BEFORE the nation is shoehorned into a discussion of the ABS-CBN Corp. case as a press freedom issue or political controversy, let’s remind everyone that we are looking here at two separate questions and arguments.
First, there is the fact that the ABS-CBN broadcast network faces on March 30 this year the expiration of its franchise to operate its vast broadcasting network throughout the country. ABS-CBN has petitioned Congress for the official renewal of its franchise. Legislative bills have been filed for the franchise renewal, but at this point, with the expiration date only a month away, no new franchise has been granted by the legislature. The debates and discussions have not even happened yet.
Second, Solicitor General Jose Calida has filed with the Supreme Court a quo warranto petition seeking to revoke the franchise of ABS-CBN and preclude its renewal.
Ordinarily, these should be questions that the legislature and the Supreme Court can resolve according to their rules and in their own good time, after due argumentation by lawyers and advocates.
But such are the many issues involved in this case that it is likely for the nation’s political life and top leaders to be thrust into the process.
The first question is simple enough to untangle. The Congress, in this case the current 18th Congress, has an obligation to give due course to the network’s application for franchise renewal. Bills in this regard have been filed or will be filed in Congress. The Senate and the House of Representatives must forthwith deliberate on the legislative proposal, and hear and study relevant testimony or argument.
There will predictably be criticisms of ABS-CBN that will seek to dissuade Congress from granting a franchise renewal.
The other question belongs to another jurisdiction, that of the Supreme Court.
In his petition before the high court, Calida contended: “The legislative franchises of ABS-CBN Corp. and its subsidiary ABS-CBN Convergence Inc. must be revoked. A franchise is a special privilege [given] by the State, and should be restricted only to entities, which faithfully adhere to our Constitution and laws.

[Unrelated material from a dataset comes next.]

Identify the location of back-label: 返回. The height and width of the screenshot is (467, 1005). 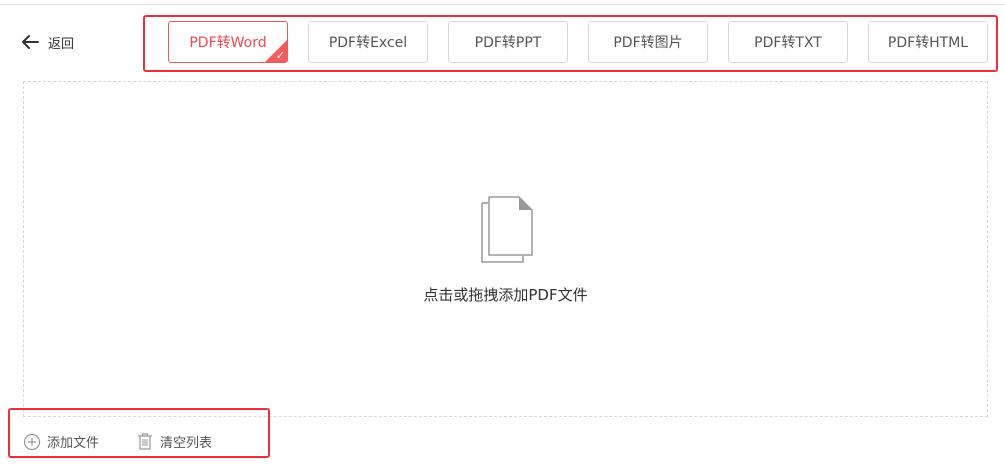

He presented a pile of documents to show that ABS-CBN sold Philippine Depositary Receipts to non-Filipino entities, who are strictly prohibited from owning stocks in media companies in the country.
He alleged that ABS-CBN violated the terms of its franchise and, therefore, should be barred from renewing it.
Because ABS-CBN majority owners, the Lopez family, and President Rodrigo Duterte have been at odds in the past for political reasons, it has been speculated that the President is exerting his powers to persuade Congress to stall the franchise renewal, and that he is the principal reason why the Solicitor General filed the quo warranto petition.
The Palace, however, through its spokesman Salvador Panelo, is disclaiming involvement at both ends.
“It’s Congress that has the authority to grant or renew franchises, not the President. As is his practice, he does not interfere with a function of Congress,” Panelo said.
It won‘t stop there. The media and press organizations have weighed in with their view that the prospective shutdown of the ABS-CBN television network is politically motivated.
The Foreign Correspondents Association of the Philippines, which normally shies away from partisan quarrels, has declared: “ABS-CBN is a cornerstone of Philippine democracy and the free press for its independent and critical reportage and massive following in the country and abroad. These moves politically harass and threaten a pillar of the media industry.”
Eleven bills seeking to renew ABS-CBN’s franchise are pending at the committee level in Congress. The panel concerned has yet to schedule a hearing.
On Thursday, the Supreme Court asked the ABS-CBN companies to file their comments on the quo warranto petition.
The going gets tough and litigious from here.